Merriam Company v. Arthur Saalfield

Decision Date17 April 1916
Docket NumberNo. 178,178
Citation241 U.S. 22,60 L.Ed. 868,36 S.Ct. 477
PartiesG. & C. MERRIAM COMPANY, Appt., v. ARTHUR J. SAALFIELD, Saalfield Publishing Company, and George W. Ogilvie
CourtU.S. Supreme Court

Messrs. William B. Hale and James A. Ford for appellant.

Messrs. Wade H. Ellis and Challen B. Ellis for appellees.

Mr. Justice Pitney delivered the opinion of the court:

This is a direct appeal from the district court under § 238, Judicial Code [36 Stat. at L. 1157, chap. 231, Comp. Stat. 1913, § 1215], upon the sole question of the jurisdiction of that court to make and enforce a final decree in personam against appellee George W. Ogilvie. The decree was founded upon a supplemental bill making Ogilvie a party to a suit already pending, and upon substituted service of process on persons said to represent him as attorneys in the state of Ohio, he being a citizen and resident of the state of New York, and not having been personally served.

The facts are as follows: In December, 1908, appellant filed its original bill against Saalfield in the then circuit court of the United, States for the northern district of Ohio, for relief against unfair competition in the business of publishing and selling dictionaries. Saalfield was duly served with process, appeared, and made defense. The circuit court having dismissed the bill, the circuit court of appeals reversed the decree (111 C. C. A. 517, 190 Fed. 927, 117 C. C. A. 245, 198 Fed. 369), and remanded the cause, with direction for an injunction and an accounting in conformity with its opinion. The district court made a decree in accordance with the mandate September 11, 1912, with an order of reference for the accounting. Thereafter and on December 16, 1912, the supplemental bill was filed, setting up in substance that since the entry of the decree of September 11 complainant had discovered, and it charged the fact to be, that Ogilvie had from the beginning actively conducted, controlled, and directed the defense of the suit, having selected, retained, and paid, as solicitors and counsel for defendant Saalfield, the firm of Weed, Miller, & Nason, of Cleveland, Ohio, and Mr. George F. Bean, of Boston, Massachusetts, who, in pursuance of said retainer, appeared on behalf of Saalfield, but acted for and under instructions of Ogilvie; that in fact Ogilvie was the proprietor of the dictionaries involved in the suit, which were published and sold for his benefit and profit by Saalfield under a contract providing for the payment of royalties to Ogilvie; that pending the suit Saalfield had transferred and assigned to the Saalfield Publishing Company, a corporation, his business of publishing and selling the dictionaries; that the company, as successor of and claiming through and under Saalfield, was bound by all the proceedings in the suit, and that it was then carrying on the business, under contract with Ogilvie; and that, by reason of the facts mentioned, Ogilvie had made himself privy to the suit, and an actual though not a nominal party thereto, and was bound by the proceedings and decree therein. Appropriate relief was prayed against Saalfield, the Saalfield Publishing Company, and Ogilvie.

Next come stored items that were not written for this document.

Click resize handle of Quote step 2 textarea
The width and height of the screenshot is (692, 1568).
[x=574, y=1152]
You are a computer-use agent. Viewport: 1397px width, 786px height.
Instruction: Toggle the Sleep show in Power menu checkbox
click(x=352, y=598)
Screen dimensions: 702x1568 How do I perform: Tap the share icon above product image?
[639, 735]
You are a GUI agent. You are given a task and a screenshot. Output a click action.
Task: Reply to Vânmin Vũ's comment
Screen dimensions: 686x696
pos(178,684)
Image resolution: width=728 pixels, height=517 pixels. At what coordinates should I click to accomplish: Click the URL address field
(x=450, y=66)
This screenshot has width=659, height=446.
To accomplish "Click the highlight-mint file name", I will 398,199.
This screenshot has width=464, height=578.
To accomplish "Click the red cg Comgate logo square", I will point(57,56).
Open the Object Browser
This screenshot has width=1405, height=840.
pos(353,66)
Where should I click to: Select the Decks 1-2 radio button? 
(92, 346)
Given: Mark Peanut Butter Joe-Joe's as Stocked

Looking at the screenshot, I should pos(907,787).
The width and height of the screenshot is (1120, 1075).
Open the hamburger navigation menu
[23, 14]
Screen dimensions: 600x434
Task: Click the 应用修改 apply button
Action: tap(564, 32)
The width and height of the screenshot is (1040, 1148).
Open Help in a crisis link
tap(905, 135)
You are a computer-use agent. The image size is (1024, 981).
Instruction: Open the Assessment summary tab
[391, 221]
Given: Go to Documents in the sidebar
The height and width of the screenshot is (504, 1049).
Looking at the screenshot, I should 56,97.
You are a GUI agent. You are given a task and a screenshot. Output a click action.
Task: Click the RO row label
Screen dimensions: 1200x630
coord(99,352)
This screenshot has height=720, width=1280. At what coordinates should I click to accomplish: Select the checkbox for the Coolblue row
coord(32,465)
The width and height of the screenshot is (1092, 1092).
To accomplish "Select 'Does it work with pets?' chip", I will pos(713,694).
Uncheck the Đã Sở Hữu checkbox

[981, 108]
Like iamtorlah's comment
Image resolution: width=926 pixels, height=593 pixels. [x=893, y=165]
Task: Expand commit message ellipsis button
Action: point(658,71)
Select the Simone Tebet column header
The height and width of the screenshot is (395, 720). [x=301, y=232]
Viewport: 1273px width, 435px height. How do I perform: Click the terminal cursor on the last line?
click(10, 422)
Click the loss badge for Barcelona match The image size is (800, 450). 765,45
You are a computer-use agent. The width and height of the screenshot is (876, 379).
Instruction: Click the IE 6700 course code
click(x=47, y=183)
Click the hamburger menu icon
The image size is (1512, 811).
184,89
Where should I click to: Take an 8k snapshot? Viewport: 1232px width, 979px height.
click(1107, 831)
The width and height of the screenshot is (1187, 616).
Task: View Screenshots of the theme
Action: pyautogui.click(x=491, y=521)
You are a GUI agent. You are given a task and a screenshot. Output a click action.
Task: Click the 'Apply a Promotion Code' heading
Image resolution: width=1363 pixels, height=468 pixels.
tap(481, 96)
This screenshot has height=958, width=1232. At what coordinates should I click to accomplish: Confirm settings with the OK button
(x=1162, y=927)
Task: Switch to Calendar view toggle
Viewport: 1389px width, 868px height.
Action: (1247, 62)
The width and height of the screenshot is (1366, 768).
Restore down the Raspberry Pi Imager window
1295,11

Upon the filing of the supplemental bill and an affidavit setting forth that Ogilvie was a nonresident of the northern district of Ohio, and that, as alleged in the supplemental bill, the firm of Weed, Miller, & Nason, of Cleveland, and George F. Bean, of Boston, Massachusetts, who had appeared respectively as solicitors and counsel for defendant Saalfield in the defense of the suit, were in fact retained and employed by Ogilvie for that purpose, and paid by him and acted under his instructions and directions, complainant moved for and obtained an order authorizing substituted service of process against Ogilvie, to be made within the district upon the Cleveland attorneys, and in the district of Massachusetts upon George F. Bean. Service was made accordingly, and the process returned; and it appearing from an affidavit made by defendant Ogilvie, and filed in the cause on February 22, 1913, that he had had actual notice of the supplemental bill, an interlocutory decree pro confesso was entered, and this was followed, on October 16, 1913, by a final decree for the recovery against him of profits amounting, with interest, to $81,312.78, besides costs. Thereafter Ogilvie, by solicitors, appearing specially for the purpose, moved to quash the service of the writ of subpoena issued against him, and to set aside all proceedings based thereon. The district court, having heard testimony, granted the motion, and at the same time denied a petition filed by complainant for enforcement of the final decree against Ogilvie; and from final orders entered for carrying into effect this decision, complainant has appealed to this court.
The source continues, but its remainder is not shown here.